To answer this question the researchers needed to extend Fick’s laws because active carpets such as biofilms are systems that are not at equilibrium due to the addition of energy by the active components, flagellar movement in this instance.
“We thought that we could generalize these laws for enhanced diffusion, when you have systems that do not follow Fick’s laws but may still follow a simple formula that is widely applicable to many of these active systems,” says Mathijssen.
The researchers developed a model that describes the relationship between temperature and diffusion and found that microscopic fluctuations could explain the changes they saw in particle diffusion.
Using their new model, the researchers also found that the diffusion generated by these small movements is incredibly efficient, allowing bacteria to use just a small amount of energy to gain a large amount of food.
“Within the human body we have many processes that occur on the micro-scale where large portions of our organs are covered with cilia or “hairs” that shake to transport particles. We found a mathematical expression that describes these transport processes and self-cleaning,” says Guzmán-Lastra.

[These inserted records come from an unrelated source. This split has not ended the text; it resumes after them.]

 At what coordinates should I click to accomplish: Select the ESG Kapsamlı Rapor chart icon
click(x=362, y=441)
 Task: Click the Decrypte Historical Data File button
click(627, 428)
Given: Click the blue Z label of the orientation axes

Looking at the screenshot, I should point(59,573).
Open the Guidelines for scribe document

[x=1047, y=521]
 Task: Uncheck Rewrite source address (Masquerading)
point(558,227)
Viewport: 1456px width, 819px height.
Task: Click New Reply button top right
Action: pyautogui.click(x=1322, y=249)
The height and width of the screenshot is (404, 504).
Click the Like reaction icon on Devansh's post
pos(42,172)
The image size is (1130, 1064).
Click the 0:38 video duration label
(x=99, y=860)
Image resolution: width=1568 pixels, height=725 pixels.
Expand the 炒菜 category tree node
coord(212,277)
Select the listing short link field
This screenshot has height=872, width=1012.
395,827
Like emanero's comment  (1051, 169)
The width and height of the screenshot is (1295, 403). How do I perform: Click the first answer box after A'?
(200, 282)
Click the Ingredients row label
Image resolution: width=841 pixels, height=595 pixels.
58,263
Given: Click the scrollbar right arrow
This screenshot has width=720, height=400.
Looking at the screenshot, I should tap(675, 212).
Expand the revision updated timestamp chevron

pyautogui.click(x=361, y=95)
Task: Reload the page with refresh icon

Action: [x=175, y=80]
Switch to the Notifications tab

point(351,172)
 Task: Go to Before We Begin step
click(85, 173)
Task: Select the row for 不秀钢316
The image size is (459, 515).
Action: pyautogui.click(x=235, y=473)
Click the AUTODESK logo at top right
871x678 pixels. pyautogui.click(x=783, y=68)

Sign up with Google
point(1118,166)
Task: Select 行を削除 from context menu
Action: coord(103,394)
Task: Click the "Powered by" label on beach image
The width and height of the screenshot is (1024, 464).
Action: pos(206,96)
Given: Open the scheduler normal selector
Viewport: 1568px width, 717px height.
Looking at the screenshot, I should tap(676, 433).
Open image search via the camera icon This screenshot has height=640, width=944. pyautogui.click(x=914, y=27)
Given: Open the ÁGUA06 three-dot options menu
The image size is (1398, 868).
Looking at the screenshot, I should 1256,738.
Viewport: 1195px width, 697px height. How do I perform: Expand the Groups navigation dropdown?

“We’ve now derived a theory that predicts the transport of molecules inside cells or close to active surfaces. My dream would be that these theories would be applied in different biophysical settings,” says Mathijssen.
His new research lab at Penn plan to study active diffusion both in biological and engineered microscopic systems in follow-up experiments.
Mathijssen is also involved in a project related to the spread of COVID-19 in food-processing facilities. Cilia lining our breathing tubes constitute an active carpet that serves as the first line of defense against pathogens like COVID-19. “That would be another very important thing to test,” he says, “whether this theory of active carpets may be linked to the theory of pathogen clearance in the airways.”